I have a program that consists of a master server and distributed slave servers. The slave servers send status updates to the server, and if the server hasn't heard from a specific slave in a fixed period, it marks the slave as down. This is happening consistently.
From inspecting logs, I have found that the slave is only able to send one status update to the server, and then is never able to send another update, always failing on the call to connect() "Cannot assign requested address (99).
Oddly enough, the slave is able to send several other updates to the server, and all of the connections are happening on the same port. It seems that the most common cause of this failure is that connections are left open, but I'm having trouble finding anything left open. Are there other possible explanations?
To clarify, here's how I'm connecting:
struct sockaddr *sa; // parameter size_t sa_size; //parameter int i = 1; int stream; stream = socket(AF_INET,SOCK_STREAM,0); setsockopt(stream,SOL_SOCKET,SO_REUSEADDR,&i,sizeof(i)); bindresvport(stream,NULL); connect(stream,sa,sa_size);
This code is in a function to obtain a connection to another server, and a failure on any of those 4 calls causes the function to fail.

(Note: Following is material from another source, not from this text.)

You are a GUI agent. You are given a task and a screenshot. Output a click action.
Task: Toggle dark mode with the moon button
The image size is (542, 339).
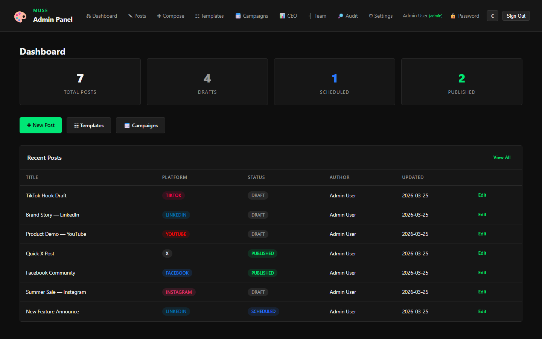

It turns out that the problem really was that the address was busy - the busyness was caused by some other problems in how we are handling network communications. Your inputs have helped me figure this out. Thank you.
EDIT: to be specific, the problems in handling our network communications were that these status updates would be constantly re-sent if the first failed. It was only a matter of time until we had every distributed slave trying to send its status update at the same time, which was over-saturating our network.